Just imagine if Hillary had a copy of that back-door software on her 'private' server :)
Oh... by the way, why doesn't the Dept of Justice go after Hillary with the same urgency or vigor…
just askin'
@RS Douglass
Democrats are very seldom prosecuted no matter what they do. Our earlier article, "The Financial Importance of Being A Democrat" at http://www.scragged.com/articles/the-financial-importance-of-being-a-democrat lists many Democrat crooks who weren't prosecuted and it doesn't even mention Hillary!
Indict Hillary first before the FBI seeks an indictment against Apple! Her indictment is a sure thing!
@J Hudgins - That would be difficult - Mr. Obama certainly forwarded classified information to her insecure server. He and the top state department brass are as guilty as she.
I think they should all get orange jump suits, but I suspect that Mr. Obama would beg to differ.
The key words in Apples response is that the phone would have to be in their physical position to load the software, because it cannot be loaded by the normal process (because you have to know the password to do that...)
So, if the phone is in your physical possession, and you can break it enough to load software at the hardware level, you can also read data at the hardware level. So why do they need the software if they can read the data? Once they have the data, a brute force attack is very simple, because the password can only include a few digits as it must be entered through the phone keypad in normal use. That would take a few seconds at most.

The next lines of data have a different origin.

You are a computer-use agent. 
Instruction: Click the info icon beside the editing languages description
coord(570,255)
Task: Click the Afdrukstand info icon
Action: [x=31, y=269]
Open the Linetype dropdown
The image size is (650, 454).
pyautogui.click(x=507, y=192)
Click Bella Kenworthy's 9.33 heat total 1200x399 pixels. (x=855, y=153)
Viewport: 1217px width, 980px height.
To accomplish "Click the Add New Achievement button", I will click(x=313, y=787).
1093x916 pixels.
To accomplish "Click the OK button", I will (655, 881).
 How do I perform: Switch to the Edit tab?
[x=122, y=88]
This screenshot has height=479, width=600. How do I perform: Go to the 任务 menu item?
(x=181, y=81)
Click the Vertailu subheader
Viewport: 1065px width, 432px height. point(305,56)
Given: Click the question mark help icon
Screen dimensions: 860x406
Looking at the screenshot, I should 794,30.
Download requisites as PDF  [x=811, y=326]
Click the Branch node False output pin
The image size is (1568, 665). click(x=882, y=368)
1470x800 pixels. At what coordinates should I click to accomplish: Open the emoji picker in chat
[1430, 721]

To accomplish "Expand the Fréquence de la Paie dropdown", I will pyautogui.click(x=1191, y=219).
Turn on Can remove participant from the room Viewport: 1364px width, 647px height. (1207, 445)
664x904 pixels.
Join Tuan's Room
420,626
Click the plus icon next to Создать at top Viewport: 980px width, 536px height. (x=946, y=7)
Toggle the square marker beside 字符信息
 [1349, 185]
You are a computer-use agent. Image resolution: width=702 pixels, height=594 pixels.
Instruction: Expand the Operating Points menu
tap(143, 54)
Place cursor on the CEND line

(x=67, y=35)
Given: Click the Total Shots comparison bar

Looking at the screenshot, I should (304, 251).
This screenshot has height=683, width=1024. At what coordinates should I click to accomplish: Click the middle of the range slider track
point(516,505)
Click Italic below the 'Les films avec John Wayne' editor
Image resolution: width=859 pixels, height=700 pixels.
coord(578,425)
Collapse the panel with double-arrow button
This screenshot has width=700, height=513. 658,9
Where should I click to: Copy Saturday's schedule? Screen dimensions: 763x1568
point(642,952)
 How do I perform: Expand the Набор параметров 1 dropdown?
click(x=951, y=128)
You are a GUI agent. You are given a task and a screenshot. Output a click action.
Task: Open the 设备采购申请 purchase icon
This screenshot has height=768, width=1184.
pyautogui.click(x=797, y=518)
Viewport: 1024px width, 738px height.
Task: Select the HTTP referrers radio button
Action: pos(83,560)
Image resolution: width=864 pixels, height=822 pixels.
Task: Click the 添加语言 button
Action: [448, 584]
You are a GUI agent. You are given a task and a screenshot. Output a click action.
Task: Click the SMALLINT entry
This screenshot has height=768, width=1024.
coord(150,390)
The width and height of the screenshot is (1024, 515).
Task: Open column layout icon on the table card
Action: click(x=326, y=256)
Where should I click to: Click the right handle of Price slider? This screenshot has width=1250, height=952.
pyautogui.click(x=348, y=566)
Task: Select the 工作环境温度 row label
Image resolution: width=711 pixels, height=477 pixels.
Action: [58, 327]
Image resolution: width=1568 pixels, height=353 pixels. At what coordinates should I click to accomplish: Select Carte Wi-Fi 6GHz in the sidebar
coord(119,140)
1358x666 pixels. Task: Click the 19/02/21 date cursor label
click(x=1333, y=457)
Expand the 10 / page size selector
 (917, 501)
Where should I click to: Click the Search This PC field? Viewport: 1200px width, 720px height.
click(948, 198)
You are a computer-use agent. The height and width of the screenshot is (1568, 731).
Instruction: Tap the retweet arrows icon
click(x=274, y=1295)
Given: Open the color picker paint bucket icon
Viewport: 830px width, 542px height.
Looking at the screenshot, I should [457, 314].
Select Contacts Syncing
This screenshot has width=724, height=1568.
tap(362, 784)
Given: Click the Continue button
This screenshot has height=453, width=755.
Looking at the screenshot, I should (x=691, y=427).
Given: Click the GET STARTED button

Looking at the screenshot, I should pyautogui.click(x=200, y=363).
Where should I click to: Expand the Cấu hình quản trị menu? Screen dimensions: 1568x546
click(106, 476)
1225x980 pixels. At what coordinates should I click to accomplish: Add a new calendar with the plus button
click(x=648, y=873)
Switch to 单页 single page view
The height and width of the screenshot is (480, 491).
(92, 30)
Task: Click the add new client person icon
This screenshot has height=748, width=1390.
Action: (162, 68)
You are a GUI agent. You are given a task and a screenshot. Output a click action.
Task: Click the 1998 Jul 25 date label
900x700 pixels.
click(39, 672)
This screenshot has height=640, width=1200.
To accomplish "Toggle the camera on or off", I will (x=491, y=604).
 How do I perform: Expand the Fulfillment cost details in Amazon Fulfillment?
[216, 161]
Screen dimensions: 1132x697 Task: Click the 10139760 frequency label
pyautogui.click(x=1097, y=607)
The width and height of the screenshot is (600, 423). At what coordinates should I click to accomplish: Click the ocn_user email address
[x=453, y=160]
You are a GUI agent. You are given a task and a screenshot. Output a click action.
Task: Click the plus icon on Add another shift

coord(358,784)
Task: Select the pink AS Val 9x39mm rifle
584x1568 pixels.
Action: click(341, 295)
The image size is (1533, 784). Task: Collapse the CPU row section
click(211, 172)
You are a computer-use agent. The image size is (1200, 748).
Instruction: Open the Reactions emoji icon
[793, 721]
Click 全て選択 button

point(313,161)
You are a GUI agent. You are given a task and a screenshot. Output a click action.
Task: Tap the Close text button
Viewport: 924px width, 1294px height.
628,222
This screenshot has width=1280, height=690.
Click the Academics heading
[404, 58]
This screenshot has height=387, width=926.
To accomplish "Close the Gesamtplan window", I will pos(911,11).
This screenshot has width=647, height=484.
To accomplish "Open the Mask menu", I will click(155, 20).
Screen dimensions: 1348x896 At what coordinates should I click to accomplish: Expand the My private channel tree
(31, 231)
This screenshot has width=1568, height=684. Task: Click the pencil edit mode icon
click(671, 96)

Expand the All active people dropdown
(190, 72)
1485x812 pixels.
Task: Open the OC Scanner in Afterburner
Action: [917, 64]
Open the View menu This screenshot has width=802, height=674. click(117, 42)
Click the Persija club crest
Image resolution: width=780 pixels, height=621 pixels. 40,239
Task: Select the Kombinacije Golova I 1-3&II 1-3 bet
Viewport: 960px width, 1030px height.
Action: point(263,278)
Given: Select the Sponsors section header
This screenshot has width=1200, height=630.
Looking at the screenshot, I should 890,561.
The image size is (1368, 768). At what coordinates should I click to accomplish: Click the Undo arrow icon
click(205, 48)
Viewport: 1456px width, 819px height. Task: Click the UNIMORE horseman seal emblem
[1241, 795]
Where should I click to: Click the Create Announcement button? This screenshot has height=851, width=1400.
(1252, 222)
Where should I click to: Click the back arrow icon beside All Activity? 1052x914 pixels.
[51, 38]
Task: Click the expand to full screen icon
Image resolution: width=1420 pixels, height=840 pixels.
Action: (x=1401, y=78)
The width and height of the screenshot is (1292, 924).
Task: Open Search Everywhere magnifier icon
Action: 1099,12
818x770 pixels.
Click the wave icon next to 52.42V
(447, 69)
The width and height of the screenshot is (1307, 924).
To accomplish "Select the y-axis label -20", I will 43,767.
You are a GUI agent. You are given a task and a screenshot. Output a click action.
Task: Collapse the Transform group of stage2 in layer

@Ed Said- "So why do they need the software if they can read the data? "
Because the software requested to help the FBI ONLY disarms the 'auto-distruct' feature (if the entry code is tried unsuccessfully 10 times).
The actual DATA of importance to the FBI is still encrypted on the phone.
The FBI (not Apple) will then force-enter random codes, until they 'get in'… once 'in (with the finally correct code), the data is unencrypted, and is readable…
I hope this explanation helps you understand.
In any event, the FBI IS asking (indirectly) for the technique to access ANY iPhone with this yet-to-be-created software demanded of Apple… a terrible thought, that must be resisted.
Any information about co conspirators or contacts on that phone will be out of date, by the time the Government and Apple end their dispute. A dispute that clearly won't be settled until it reaches the Supreme Court. That will take months. Months that will give anyone on that phone to disappear, if they hadn't already.
This is a gun grab by the Feds nothing more.
@RSD But they still wouldn't have the password, so they would still have to brute force it as you say, just on the phone. That is the only reason why the 10 strikes and your out is a problem for them. Also, on the phone they would have to try manually, but off the phone they could automate the attack, and it would be over in seconds.
To be able to bypass the password to get software onto the phone at the hardware level is more work that reading data off the phone, since you have to be precise about where you put it so you don't over-write something you want. If you are just reading, you read it all and figure out which bytes you want off the hardware.
Of course they could ask for Apple to build a back door into the encryption, not just defeat the 10 tries limit. But wait, Apple already did, they just didn't keep a key for it. Of course, the county didn't use that feature, but it is exactly how (good) corporate IT departments can unlock a phone when the user forgets their password.